[Part of a data file]
════════════════════

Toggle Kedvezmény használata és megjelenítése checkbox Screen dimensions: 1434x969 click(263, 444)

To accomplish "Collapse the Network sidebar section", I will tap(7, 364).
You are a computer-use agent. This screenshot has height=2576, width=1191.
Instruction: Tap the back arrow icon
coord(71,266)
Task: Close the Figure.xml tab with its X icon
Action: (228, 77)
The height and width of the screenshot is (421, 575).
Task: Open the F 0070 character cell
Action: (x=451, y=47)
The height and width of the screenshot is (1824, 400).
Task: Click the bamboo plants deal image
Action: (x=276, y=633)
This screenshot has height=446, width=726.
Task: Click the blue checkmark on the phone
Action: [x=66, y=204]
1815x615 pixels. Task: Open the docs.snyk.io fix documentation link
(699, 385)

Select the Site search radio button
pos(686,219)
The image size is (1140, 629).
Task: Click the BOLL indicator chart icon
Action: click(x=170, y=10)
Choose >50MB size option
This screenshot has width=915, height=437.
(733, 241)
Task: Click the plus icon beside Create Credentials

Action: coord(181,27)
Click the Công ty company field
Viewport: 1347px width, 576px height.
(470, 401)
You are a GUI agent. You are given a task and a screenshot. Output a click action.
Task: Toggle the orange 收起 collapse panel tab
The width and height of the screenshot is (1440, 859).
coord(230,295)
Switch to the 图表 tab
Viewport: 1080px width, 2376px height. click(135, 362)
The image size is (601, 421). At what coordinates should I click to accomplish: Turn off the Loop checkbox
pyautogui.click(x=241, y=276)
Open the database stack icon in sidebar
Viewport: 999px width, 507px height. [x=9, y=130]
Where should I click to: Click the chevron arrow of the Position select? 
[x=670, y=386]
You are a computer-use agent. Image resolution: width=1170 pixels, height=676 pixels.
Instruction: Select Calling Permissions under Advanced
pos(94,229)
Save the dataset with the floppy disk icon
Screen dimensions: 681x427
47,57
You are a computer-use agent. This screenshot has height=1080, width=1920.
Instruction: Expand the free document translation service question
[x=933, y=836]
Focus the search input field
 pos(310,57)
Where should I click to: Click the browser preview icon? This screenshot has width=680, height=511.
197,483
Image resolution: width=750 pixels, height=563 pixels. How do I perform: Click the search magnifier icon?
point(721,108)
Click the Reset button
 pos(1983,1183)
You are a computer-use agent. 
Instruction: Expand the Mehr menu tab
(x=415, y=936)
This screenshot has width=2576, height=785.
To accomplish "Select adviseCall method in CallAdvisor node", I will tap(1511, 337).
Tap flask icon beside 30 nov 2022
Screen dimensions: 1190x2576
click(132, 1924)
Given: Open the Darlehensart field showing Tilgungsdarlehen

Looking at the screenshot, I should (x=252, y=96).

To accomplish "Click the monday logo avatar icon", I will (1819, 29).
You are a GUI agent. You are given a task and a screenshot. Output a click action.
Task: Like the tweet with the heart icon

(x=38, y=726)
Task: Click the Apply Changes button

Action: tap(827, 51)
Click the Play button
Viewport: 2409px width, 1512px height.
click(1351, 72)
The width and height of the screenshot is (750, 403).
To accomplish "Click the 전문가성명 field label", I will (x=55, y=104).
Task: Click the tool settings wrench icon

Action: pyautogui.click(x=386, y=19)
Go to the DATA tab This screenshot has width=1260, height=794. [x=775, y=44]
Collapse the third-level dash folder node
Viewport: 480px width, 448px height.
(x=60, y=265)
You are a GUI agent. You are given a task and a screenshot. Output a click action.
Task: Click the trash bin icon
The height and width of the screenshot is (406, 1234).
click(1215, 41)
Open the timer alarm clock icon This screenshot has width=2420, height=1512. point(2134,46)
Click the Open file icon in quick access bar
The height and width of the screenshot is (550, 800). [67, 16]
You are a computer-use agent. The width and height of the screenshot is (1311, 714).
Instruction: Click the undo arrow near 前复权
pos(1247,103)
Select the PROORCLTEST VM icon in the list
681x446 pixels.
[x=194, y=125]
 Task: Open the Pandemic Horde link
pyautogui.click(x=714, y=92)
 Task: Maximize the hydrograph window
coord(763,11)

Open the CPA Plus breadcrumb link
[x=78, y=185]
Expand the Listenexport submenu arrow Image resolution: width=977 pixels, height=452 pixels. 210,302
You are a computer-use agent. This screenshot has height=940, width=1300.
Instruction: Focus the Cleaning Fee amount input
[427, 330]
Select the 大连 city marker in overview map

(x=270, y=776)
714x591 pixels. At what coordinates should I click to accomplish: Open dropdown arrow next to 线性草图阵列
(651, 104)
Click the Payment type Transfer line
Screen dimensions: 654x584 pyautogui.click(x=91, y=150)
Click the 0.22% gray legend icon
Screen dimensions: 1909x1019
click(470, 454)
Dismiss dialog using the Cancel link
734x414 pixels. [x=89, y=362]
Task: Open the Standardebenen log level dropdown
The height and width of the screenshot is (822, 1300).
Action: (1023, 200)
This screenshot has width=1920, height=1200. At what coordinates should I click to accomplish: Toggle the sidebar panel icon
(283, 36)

════════════════════

**Given task:** Please reproduce the entries above without any change, from the line with "Task: Click the plus" to the line with "Viewport: 999px width, 507px", both included.

**The result:**
Task: Click the plus icon beside Create Credentials

Action: coord(181,27)
Click the Công ty company field
Viewport: 1347px width, 576px height.
(470, 401)
You are a GUI agent. You are given a task and a screenshot. Output a click action.
Task: Toggle the orange 收起 collapse panel tab
The width and height of the screenshot is (1440, 859).
coord(230,295)
Switch to the 图表 tab
Viewport: 1080px width, 2376px height. click(135, 362)
The image size is (601, 421). At what coordinates should I click to accomplish: Turn off the Loop checkbox
pyautogui.click(x=241, y=276)
Open the database stack icon in sidebar
Viewport: 999px width, 507px height. [x=9, y=130]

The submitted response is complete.